All calculated similarities (above a given threshold) between entities are returned. This output comprises a list of weighted edges - similarity between rows in dataset A to rows in dataset B. This is a many to many relationship where entities can appear in multiple edges.
Recovery from the distance measurements This output type includes the plaintext distance measurements between entities, this additional information can be used to fingerprint individual entities based on their ordered similarity scores. In combination with public information this can lead to recovery of identity. This attack is described in section 3 of Vulnerabilities in the use of similarity tables in combination with pseudonymisation to preserve data privacy in the UK Office for National Statistics’ Privacy-Preserving Record Linkage by Chris Culnane, Benjamin I. P. Rubinstein, Vanessa Teague.
In order to prevent this attack it is important not to provide the similarity table to untrusted parties.
Permutation and Mask¶
This output type involves creating a random reordering of the entities for both organizations; and creating a binary mask vector revealing where the reordered rows line up. This output is designed for use in multi-party computation algorithms.
This mitigates the Knowledge about set intersection problem from the direct mapping output - assuming the mask is not made available to the data providers.

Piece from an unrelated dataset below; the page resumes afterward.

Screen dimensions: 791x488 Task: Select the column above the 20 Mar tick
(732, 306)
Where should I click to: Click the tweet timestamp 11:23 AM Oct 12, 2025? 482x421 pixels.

Note the mask will be the length of the smaller data set and is applied after permuting the entities. This means the owner of the larger data set learns a subset of her rows which are not in the smaller data set.
The following attack vectors need to be considered for all output types.
Stealing/Leaking uploaded CLKs
The uploaded CLKs for one organization could be leaked to the partner organization - who possesses the HMAC secret breaking semantic security. The entity service doesn’t expose an API that allows users to access any CLKs, the object store (MINIO or S3) and the database (postgresql) are configured to not allow public access.